● **Parts of the exercise**
1: Using the 2023 cohort text below, decide whether each statement agrees with it, answering yes or no and quoting the deciding words: (a) Joshua Aelick's fiction has won honors in the Writers of the Future competition; (b) Jocelyn Aksin is a Lecturer at North Carolina State University; (c) Jocelyn Aksin's current project concerns translations of Heinrich Heine's work into Turkish.
2: According to the 2023 cohort text below, which German-American poet is Joshua Aelick translating?

● **Document**
☆ ☆ ☆ ☆ ☆ ☆ ☆
2023 Cohort
Joshua Aelick is an MFA candidate in Poetry at North Carolina State University. Their current projects include a translation of German-American poet Theodor Kirchhoff--whose grappling with home and alienation is in conversation with Joshua's own work--and the building out of a vegan poetic. Joshua is a recipient of the Guy Owen Memorial Scholarship in Creative Writing, and their fiction has won honors in the Writers of the Future competition. Outside of writing, Joshua is a birdwatcher and disc golfer.
|
Jocelyn Aksin is a Lecturer in the German Program at the University of North Carolina Greensboro specializing in Turkish-German Studies with a focus on shared memory cultures between Turkey and Germany. At UNCG, Jocelyn teaches courses in the German language sequence as well as upper-level topics courses in German. She also regularly offers a seminar on banned books in the UNCG Honors College and an introductory seminar on literary translation that enrolls students from a variety of language backgrounds. Jocelyn’s current project examines the history and reception of translations of Heinrich Heine’s work into Turkish.
☆ ☆ ☆ ☆ ☆ ☆ ☆
● **Information provided**
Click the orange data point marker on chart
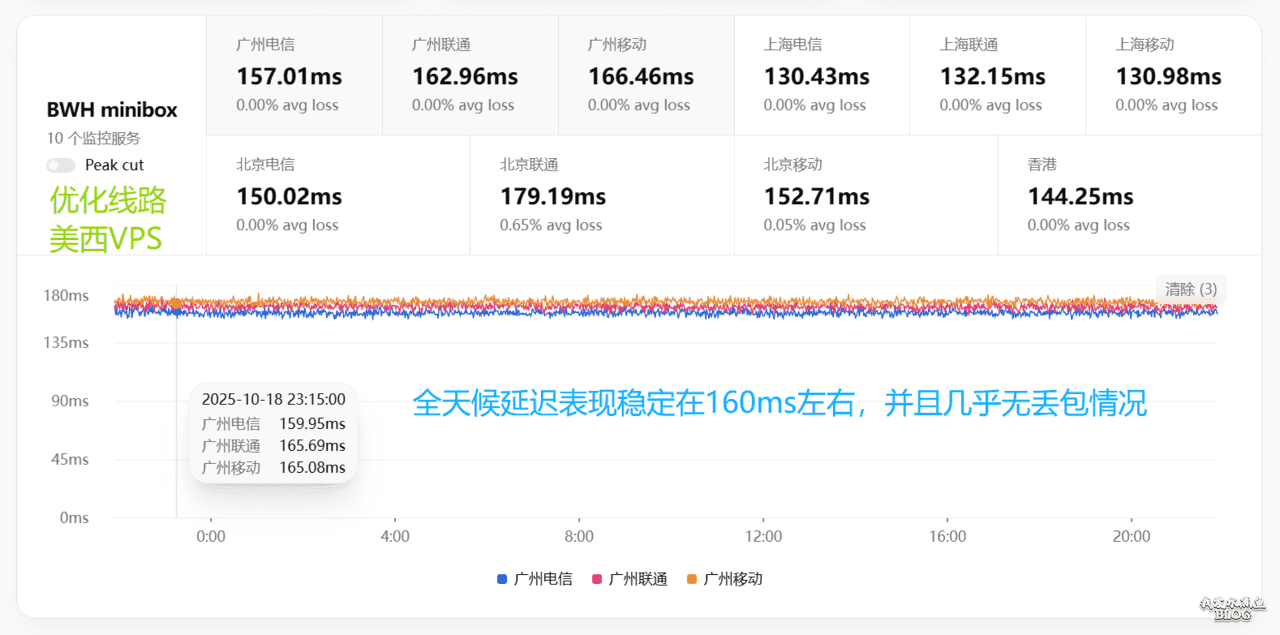1280x635 pixels. click(x=176, y=304)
☆ ☆ ☆ ☆ ☆ ☆ ☆
● **Full solutions**
1:
(a) Yes: "their fiction has won honors in the Writers of the Future competition"
(b) No: "Lecturer in the German Program at the University of North Carolina Greensboro"
(c) Yes: "Jocelyn’s current project examines the history and reception of translations of Heinrich Heine’s work into Turkish"

2: Theodor Kirchhoff